## EXERCISE
Reproduce the listing below word for word, starting at the line that contains "at (330, 1379)." and ending with the final line of the listing.

─── PROVIDED DATA ───

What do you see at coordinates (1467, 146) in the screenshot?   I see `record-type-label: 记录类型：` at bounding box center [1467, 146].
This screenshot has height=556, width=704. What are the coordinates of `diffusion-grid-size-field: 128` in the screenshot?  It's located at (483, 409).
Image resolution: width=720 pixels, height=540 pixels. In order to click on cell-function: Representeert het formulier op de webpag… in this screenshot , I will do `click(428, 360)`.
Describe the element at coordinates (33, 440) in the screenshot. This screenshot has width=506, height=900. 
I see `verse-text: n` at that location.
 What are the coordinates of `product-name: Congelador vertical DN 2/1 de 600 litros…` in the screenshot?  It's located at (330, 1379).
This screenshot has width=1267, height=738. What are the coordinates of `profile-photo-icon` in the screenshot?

───

## RESPONSE
 What are the coordinates of `product-name: Congelador vertical DN 2/1 de 600 litros…` in the screenshot?  It's located at (330, 1379).
This screenshot has width=1267, height=738. What are the coordinates of `profile-photo-icon` in the screenshot?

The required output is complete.